> 任务目标
从包含“You are a computer-use agent. Screen dimensions: 1182x1008”的那一行开始，到记录末尾结束（首尾两行都算在内），把这些行写成编号列表，略去空行，答案中不要包含图片。

==== 所给记录 ====

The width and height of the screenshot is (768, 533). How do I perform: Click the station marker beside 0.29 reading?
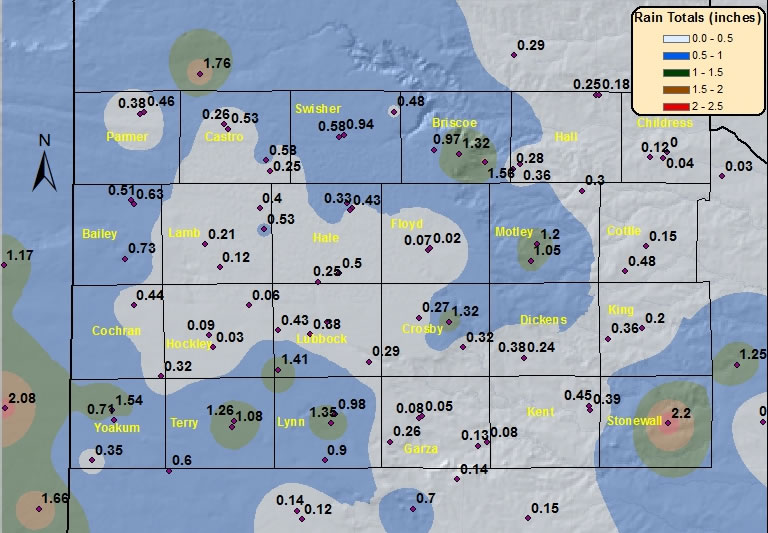pos(513,56)
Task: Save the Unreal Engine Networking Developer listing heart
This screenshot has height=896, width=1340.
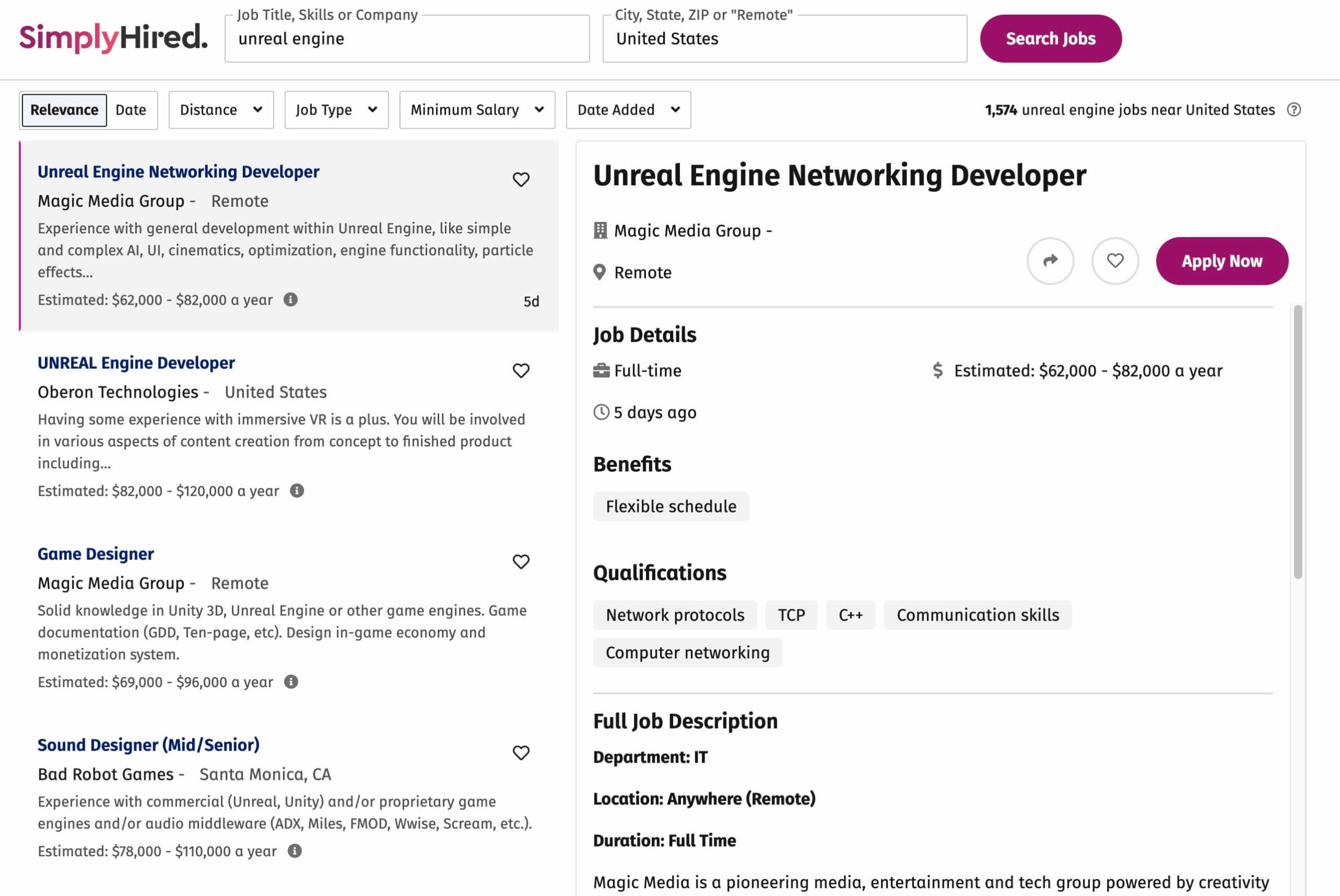Action: 521,180
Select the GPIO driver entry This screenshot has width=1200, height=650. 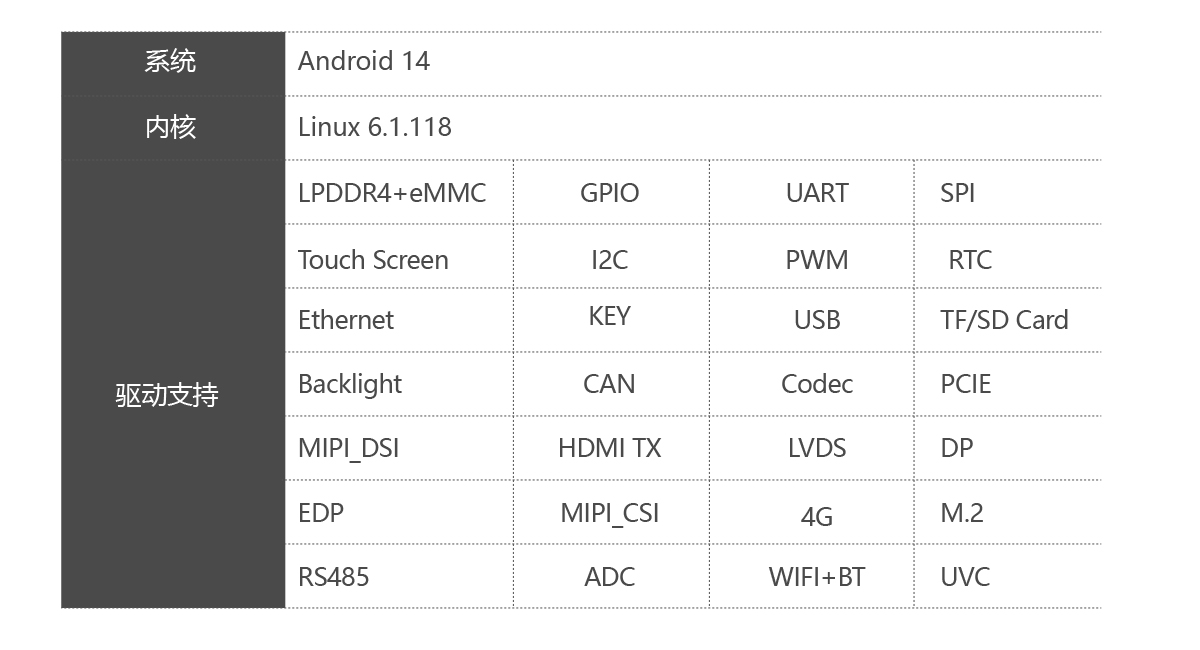coord(609,193)
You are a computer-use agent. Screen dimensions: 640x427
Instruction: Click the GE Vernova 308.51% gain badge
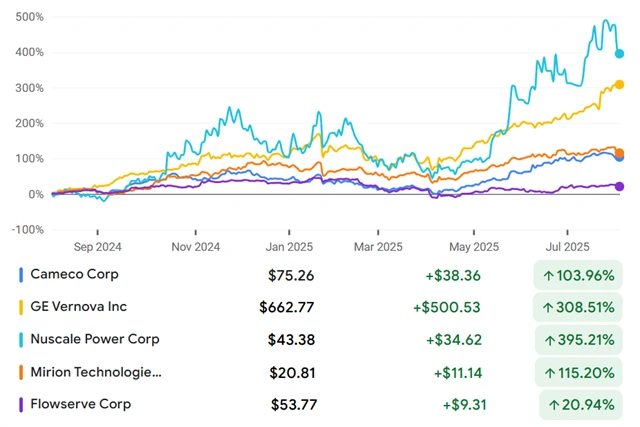(577, 307)
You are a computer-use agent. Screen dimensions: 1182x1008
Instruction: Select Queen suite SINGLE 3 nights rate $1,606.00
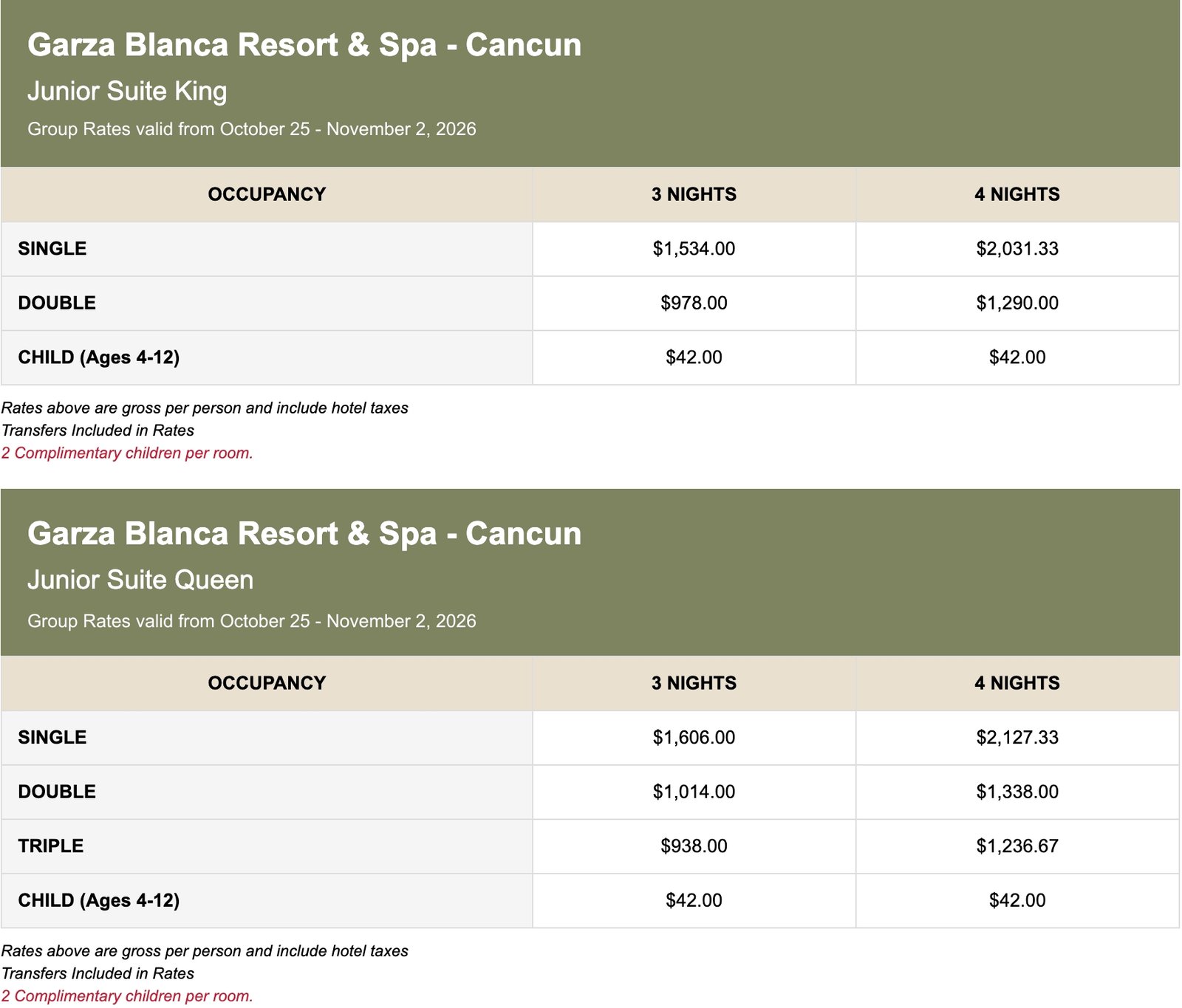(694, 738)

====

> 练习输出
1. You are a computer-use agent. Screen dimensions: 1182x1008
2. Instruction: Select Queen suite SINGLE 3 nights rate $1,606.00
3. (694, 738)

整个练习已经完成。